The more elderly among The Spectator’s readership, who still secretly mourn the loss of Nyasaland and the Aden protectorate, may be pleased to hear that a small step was taken last month towards reversing the Empire’s inexorable decline. More surprising still, the idea behind this expansion comes from an American economist and the flag raised will be not the red ensign but the maple leaf. But it’s a start.
The original proposal (mentioned here three years ago) is to create ‘charter cities’ in the developing world where the institutions, infrastructure and government are not those of the surrounding nation but are imported wholesale from somewhere else. City-states whose success supports this approach might include Hong Kong, Macau or Singapore; earlier precedents are found among the Baltic cities of the Hanseatic League. The state of Pennsylvania was granted to William Penn under a similar ‘charter’ arrangement.
Why reinvent the city-state? Paul Romer, the economist behind the idea, simply observed that, in trying to change the world you needed to start somewhere — a village was too small and a nation state too big.
His current plan is to create a Canadian exclave in Honduras. ‘Developing countries [will] create special zones for reform, known in Honduras as la Región Especial de Desarrollo (RED). Countries can then partner with credible allies, like Canada, to implement new economic and social rules on a greenfield site to which people are free to opt in.’ Canadians and Hondurans could move in freely and buy property under Canadian law.
‘Each site would have four common elements: 1. an undeveloped piece of land large enough to one day accommodate a city; 2. a charter that specifies the broad rules that will apply to that city; 3. a commitment to choice, allowing residents to freely enter or leave; and 4. a commitment to treat all residents equally under the law.’ (He seems to have missed out 5. — ‘Four miles of prime beachfront principally occupied by smokin’ hot Honduran babes and frond-roofed bars called “Yellowknife Pete’s Surf Shack”,’ but then I’m not an economist.)
It is, I suppose, a kind of migration in reverse. Rather than force already wealthy cities to absorb the 500 million people who would like to move there, you export a bit of the developed world to somewhere poorer — and sunnier. Says Romer, ‘Our urbanising world does not need more aid; it needs more Canada — more of the rules, norms and know-how that lead to good governance, economic vibrancy and the rule of law.’
Canada, along with New Zealand, is the perfect country to make this work. The Americans would vulgarise it; if the British were to do it, there would be too many colonial associations and, in any case the present-day British are so naff I’m not sure I’d like the results. Canada has no ‘form’ as a colonial power — almost the only country it has invaded is the United States. And very unusually, no one hates them: supposedly the two best things to have on your person if your plane is hijacked are a Canadian passport and a foreskin.
This is a mad idea, I know.
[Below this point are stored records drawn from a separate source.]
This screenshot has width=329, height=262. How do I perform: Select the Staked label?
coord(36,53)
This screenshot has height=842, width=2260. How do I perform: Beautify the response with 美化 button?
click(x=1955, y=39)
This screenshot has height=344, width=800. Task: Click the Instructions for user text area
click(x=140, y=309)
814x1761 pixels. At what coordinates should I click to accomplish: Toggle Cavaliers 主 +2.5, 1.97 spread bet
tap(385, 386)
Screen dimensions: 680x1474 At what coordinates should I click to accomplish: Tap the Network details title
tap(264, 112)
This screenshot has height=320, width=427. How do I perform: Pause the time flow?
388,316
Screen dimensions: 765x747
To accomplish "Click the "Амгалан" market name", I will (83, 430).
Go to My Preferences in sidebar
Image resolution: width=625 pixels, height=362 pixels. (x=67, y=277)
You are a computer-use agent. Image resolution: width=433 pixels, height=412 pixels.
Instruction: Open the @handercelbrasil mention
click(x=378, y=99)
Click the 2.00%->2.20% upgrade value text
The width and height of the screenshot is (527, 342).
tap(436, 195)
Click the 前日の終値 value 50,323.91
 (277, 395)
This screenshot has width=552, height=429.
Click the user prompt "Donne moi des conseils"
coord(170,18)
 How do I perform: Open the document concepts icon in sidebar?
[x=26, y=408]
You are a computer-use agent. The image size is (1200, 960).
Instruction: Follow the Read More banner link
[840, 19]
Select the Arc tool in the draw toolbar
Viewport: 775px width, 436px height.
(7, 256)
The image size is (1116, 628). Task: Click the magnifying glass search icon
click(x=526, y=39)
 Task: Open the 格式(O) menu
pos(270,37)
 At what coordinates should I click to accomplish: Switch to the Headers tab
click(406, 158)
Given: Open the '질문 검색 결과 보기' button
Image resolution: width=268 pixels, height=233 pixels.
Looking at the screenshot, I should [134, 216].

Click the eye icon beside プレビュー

But, unlike most ideas which aim to change the world, it will fail or succeed decisively — but won’t drag on expensively for decades. Even if, in 20 years, all you find on the site is a small community of impoverished Canadian retirees complaining that the Honduran coffee isn’t as good as Tim Horton’s (like the still surviving remnants of the Nueva Germania colony founded by Nietzsche’s sister in Paraguay), you haven’t lost much. If it succeeds, the gains could be spectacular. Once they get the airport working, I’m there.